A copy of such Offer to Purchase is incorporated in its entirety
herein by reference to Exhibit 21 of Amendment No. 1 to the Schedule 13D
filed on December 16, 1999.
ITEM 9. MATERIAL TO BE FILED AS EXHIBITS.
Item 9 is hereby amended and supplemented as follows:
(a)(1) Offer to Purchase, attached as Exhibit 21 to Amendment
No. 1 to the Schedule 13D filed on December 16, 1999 and
incorporated herein by reference (supersedes prior
Exhibit (a)(1) to the Schedule 13E-4).
(g)(8) Class Action Complaint filed by David Jaroslawicz on
December 14, 1999, in the action entitled Jaroslawicz v.
Gleason Corporation, et al, C.A. No. 17663NC (Court of
Chancery of New Castle County, Delaware), attached as
Exhibit (g)(8) to Amendment No. 1 to the Schedule 14D-1
filed on December 17, 1999 and incorporated herein by
reference.
(g)(9) Class Action Complaint filed by Isadore Rapkin on
December 14, 1999, in the action entitled Rapkin v.
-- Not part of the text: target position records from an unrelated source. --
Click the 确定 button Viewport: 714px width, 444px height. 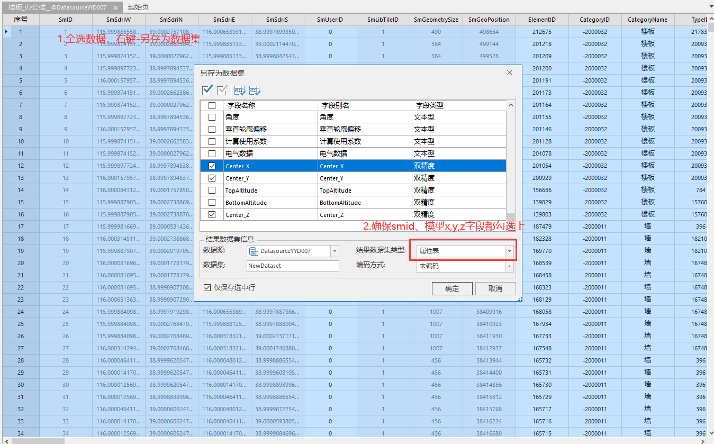click(452, 288)

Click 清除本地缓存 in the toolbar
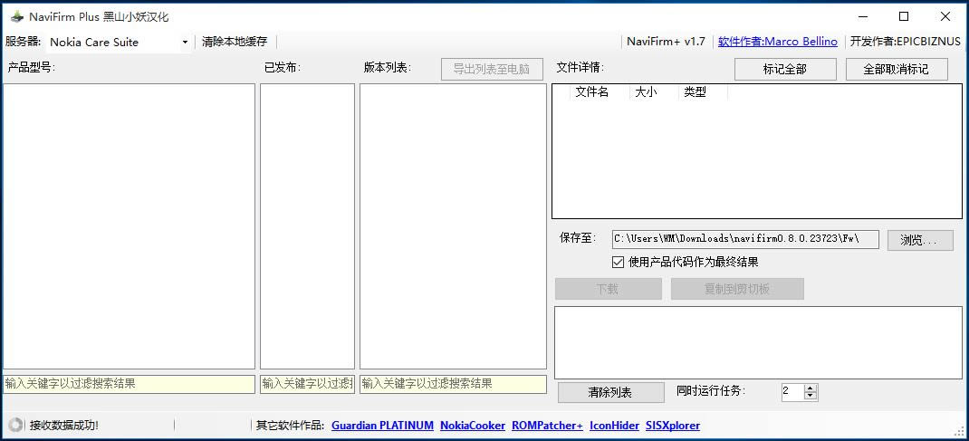(x=235, y=42)
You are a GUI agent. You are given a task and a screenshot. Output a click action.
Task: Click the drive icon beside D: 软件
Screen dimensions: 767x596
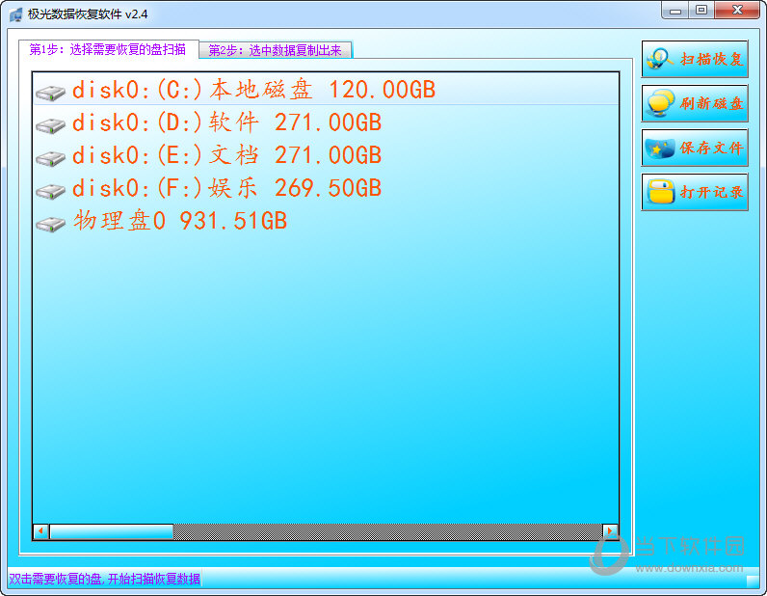pyautogui.click(x=50, y=125)
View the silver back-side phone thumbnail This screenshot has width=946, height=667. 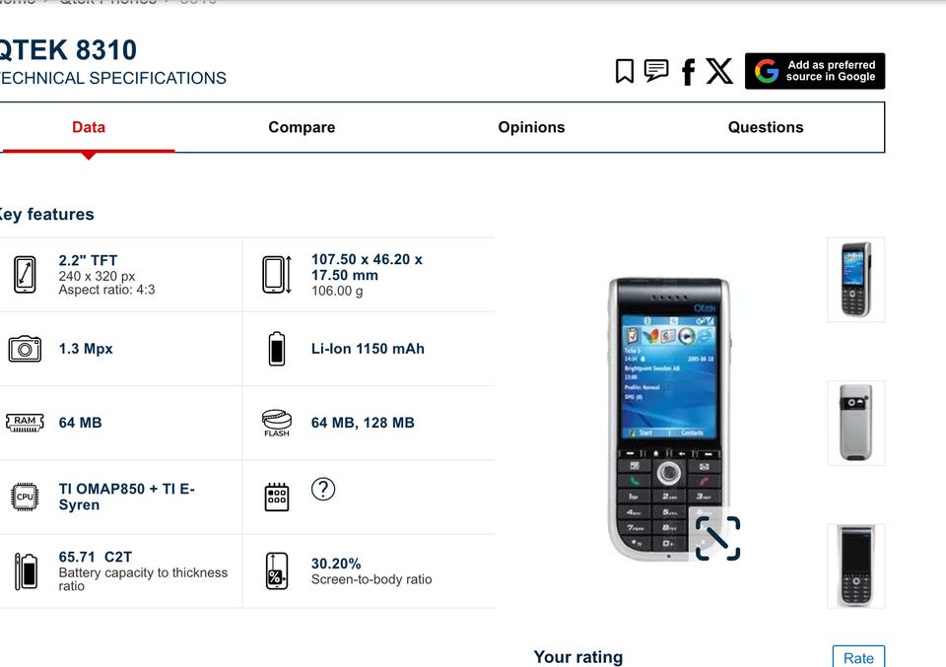coord(856,423)
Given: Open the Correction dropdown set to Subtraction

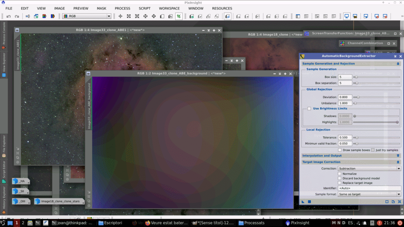Looking at the screenshot, I should click(x=369, y=168).
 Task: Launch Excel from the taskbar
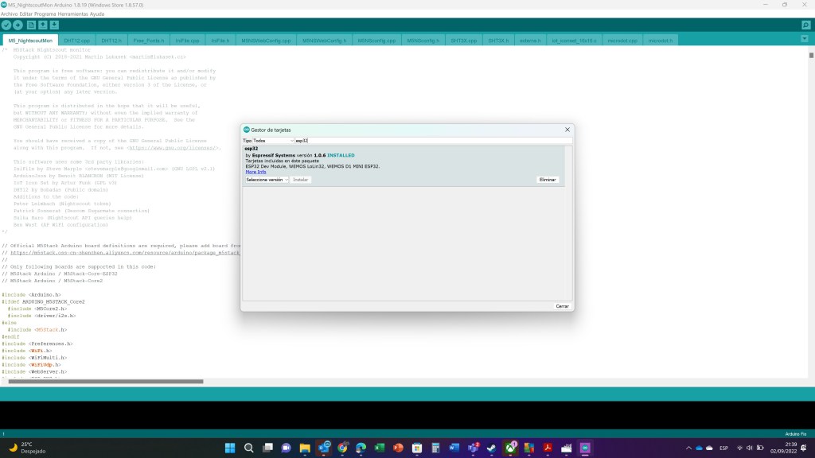(380, 448)
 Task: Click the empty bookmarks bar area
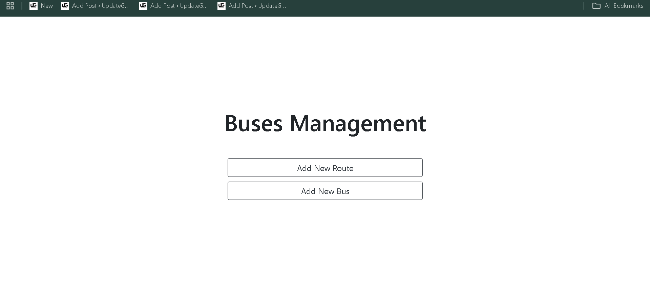pyautogui.click(x=434, y=6)
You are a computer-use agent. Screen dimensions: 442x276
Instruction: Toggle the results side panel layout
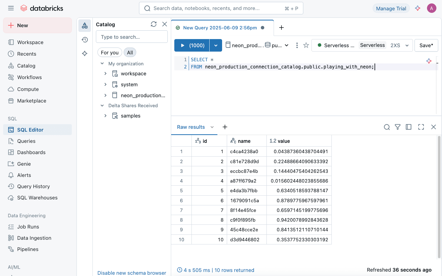click(409, 127)
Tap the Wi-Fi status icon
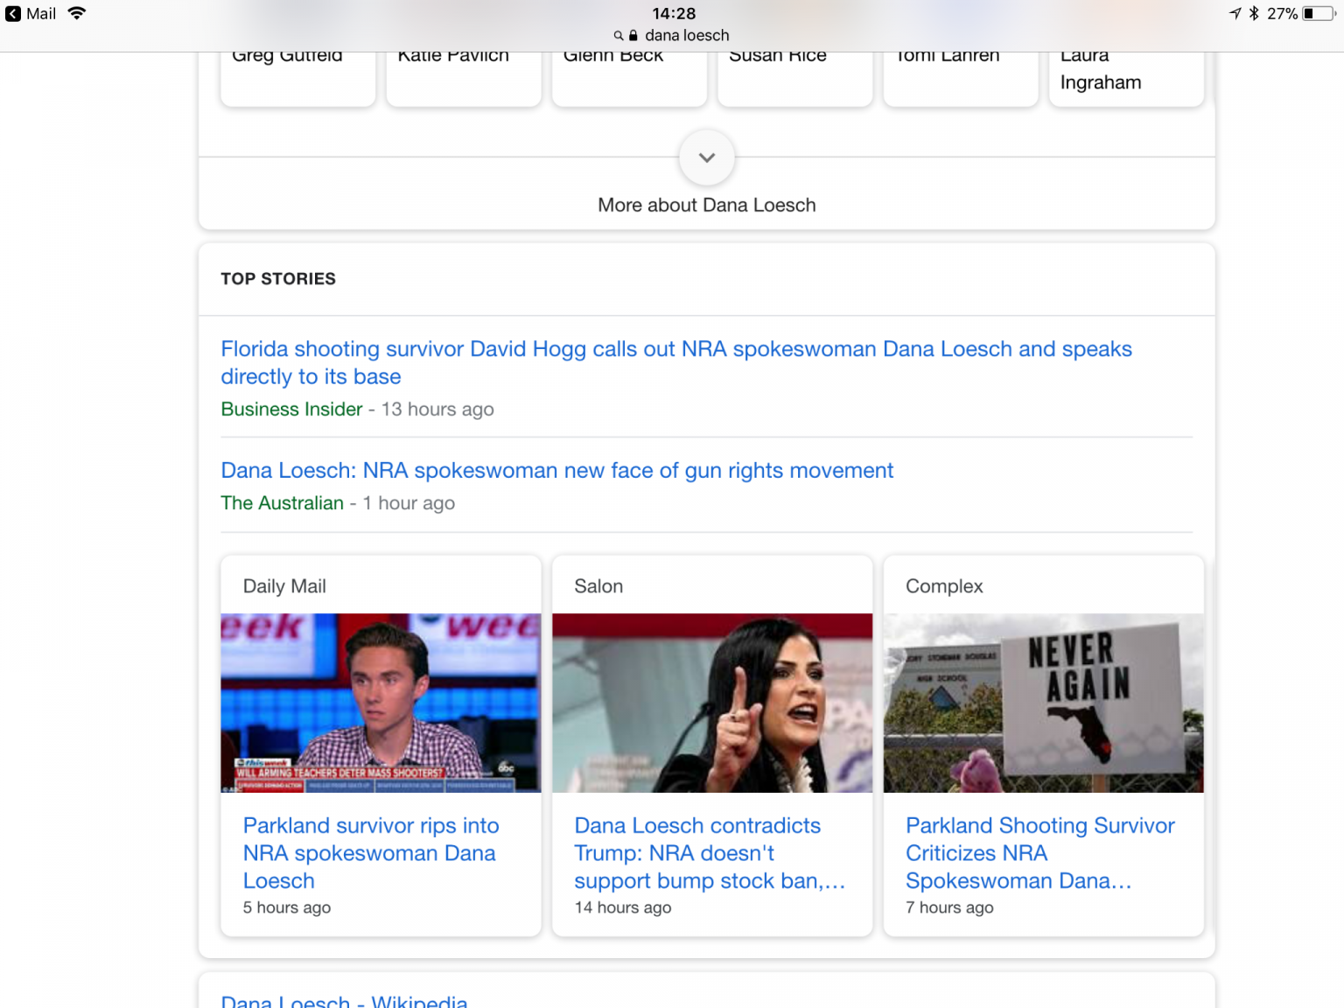Screen dimensions: 1344x1008 coord(77,14)
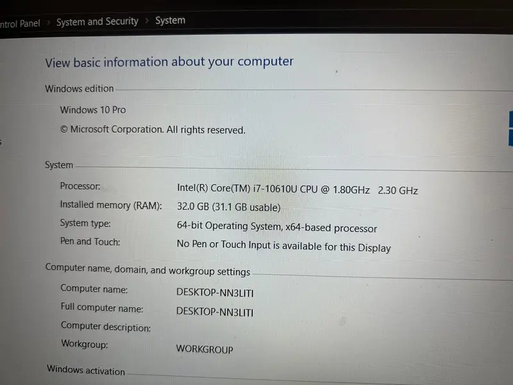Click the Microsoft Corporation copyright line
This screenshot has height=385, width=513.
coord(153,130)
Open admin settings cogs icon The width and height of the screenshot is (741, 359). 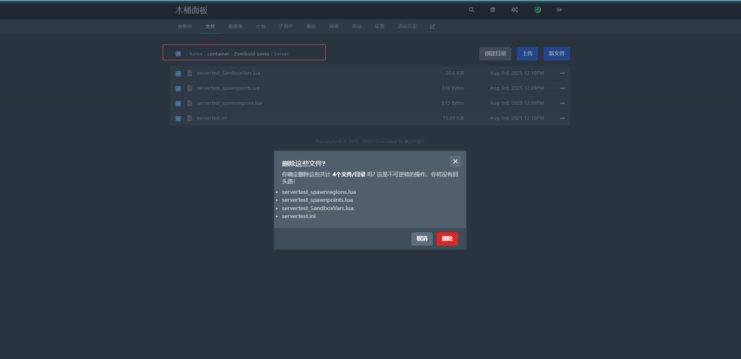(x=515, y=10)
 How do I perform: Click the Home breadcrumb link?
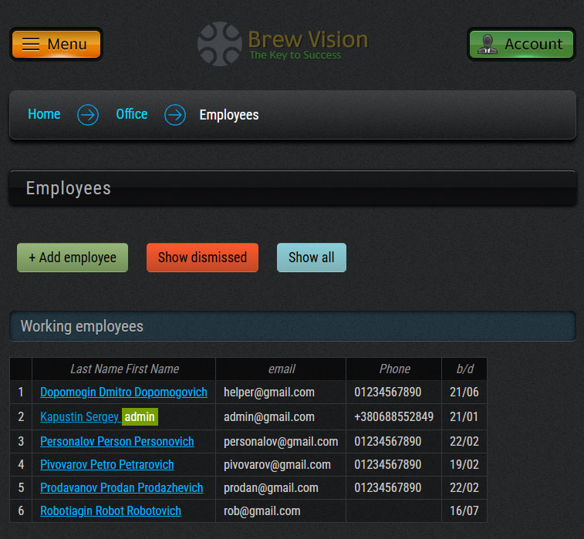[44, 114]

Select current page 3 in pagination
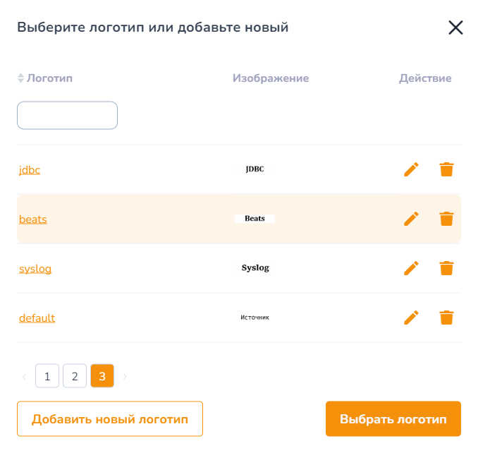pos(102,376)

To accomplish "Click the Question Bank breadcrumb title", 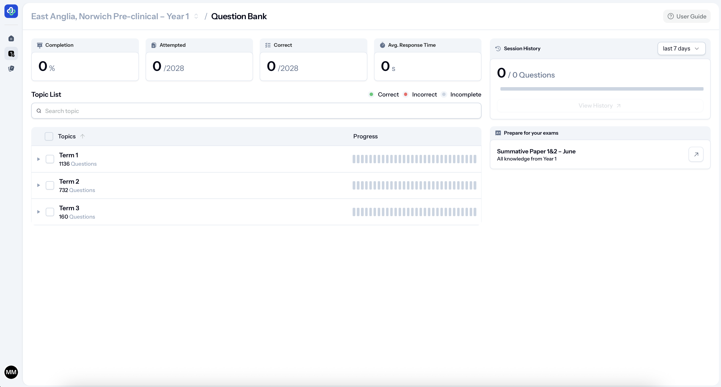I will (239, 16).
Nichols, et al, C.A. No. 17672NC (Court of Chancery of
New Castle County, Delaware), attached as Exhibit (g)(9)
to Amendment No. 1 to the Schedule 14D-1 filed on
December 17, 1999 and incorporated herein by reference.
SIGNATURE
After due inquiry and to the best of my knowledge and belief, I
certify that the information set forth in this Statement is true, complete
and correct.
Dated: December 17, 1999 GLEASON CORPORATION
By: /s/ EDWARD J. PELTA
--------------------------------------
Name: Edward J. Pelta
Title: Vice President, General Counsel
and Secretary
EXHIBIT INDEX
Exhibit No. Description
- ----------- -----------
(a)(1) Offer to Purchase, attached as Exhibit 21 to Amendment
No. 1 to the Schedule 13D filed on December 16, 1999 and
incorporated herein by reference (supersedes prior
Exhibit (a)(1) to the Schedule 13E-4).
(g)(8) Class Action Complaint filed by David Jaroslawicz on
December 14, 1999, in the action entitled Jaroslawicz v.
Gleason Corporation, et al, C.A. No. 17663NC (Court of
Chancery of New Castle County, Delaware), attached as
Exhibit (g)(8) to Amendment No. 1 to the Schedule 14D-1
filed on December 17, 1999 and incorporated herein by
reference.
(g)(9) Class Action Complaint filed by Isadore Rapkin on
December 14, 1999, in the action entitled Rapkin v.
Nichols, et al, C.A. No. 17672NC (Court of Chancery of
New Castle County, Delaware), attached as Exhibit (g)(9)
to Amendment No. 1 to the Schedule 14D-1 filed on
December 17, 1999 and incorporated herein by reference.